▶ [Activity]: Your reply should consist solely of the lines from the start of the material below through the line containing "Task: Open file 05. 加速度与运动学图像-2.mp4", reproduced exactly.
· · · ·
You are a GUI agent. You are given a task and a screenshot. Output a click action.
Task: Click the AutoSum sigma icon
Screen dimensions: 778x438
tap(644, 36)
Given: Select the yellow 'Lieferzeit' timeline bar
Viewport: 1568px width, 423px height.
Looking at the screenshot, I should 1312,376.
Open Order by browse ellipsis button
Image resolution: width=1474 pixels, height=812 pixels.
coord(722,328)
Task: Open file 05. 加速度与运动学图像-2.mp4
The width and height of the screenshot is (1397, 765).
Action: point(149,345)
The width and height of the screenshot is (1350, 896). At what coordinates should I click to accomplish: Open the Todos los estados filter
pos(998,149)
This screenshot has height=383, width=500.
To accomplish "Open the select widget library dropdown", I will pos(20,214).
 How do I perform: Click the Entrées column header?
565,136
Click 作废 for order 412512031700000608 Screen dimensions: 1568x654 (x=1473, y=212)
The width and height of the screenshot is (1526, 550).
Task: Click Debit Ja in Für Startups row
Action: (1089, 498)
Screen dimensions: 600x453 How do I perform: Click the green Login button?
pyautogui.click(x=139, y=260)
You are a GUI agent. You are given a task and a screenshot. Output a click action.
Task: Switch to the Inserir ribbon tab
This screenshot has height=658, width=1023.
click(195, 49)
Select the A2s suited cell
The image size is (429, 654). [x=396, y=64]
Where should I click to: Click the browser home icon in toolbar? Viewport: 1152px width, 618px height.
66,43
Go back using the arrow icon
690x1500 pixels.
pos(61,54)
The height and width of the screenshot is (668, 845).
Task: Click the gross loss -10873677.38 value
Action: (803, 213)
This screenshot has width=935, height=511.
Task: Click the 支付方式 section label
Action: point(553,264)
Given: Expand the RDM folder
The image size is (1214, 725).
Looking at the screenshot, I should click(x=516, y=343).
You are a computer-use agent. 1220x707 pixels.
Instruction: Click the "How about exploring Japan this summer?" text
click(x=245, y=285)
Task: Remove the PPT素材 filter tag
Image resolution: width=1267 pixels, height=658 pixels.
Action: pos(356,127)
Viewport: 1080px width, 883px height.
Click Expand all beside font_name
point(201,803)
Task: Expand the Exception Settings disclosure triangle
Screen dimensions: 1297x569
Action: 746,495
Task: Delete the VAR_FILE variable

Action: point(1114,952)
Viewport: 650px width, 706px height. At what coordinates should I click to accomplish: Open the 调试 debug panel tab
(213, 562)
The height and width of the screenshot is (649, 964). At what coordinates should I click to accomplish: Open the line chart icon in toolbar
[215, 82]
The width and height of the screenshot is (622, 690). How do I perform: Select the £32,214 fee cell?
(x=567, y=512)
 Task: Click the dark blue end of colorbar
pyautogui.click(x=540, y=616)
· · · ·
▶ [Answer to this exercise]:
You are a GUI agent. You are given a task and a screenshot. Output a click action.
Task: Click the AutoSum sigma icon
Screen dimensions: 778x438
tap(644, 36)
Given: Select the yellow 'Lieferzeit' timeline bar
Viewport: 1568px width, 423px height.
Looking at the screenshot, I should 1312,376.
Open Order by browse ellipsis button
Image resolution: width=1474 pixels, height=812 pixels.
coord(722,328)
Task: Open file 05. 加速度与运动学图像-2.mp4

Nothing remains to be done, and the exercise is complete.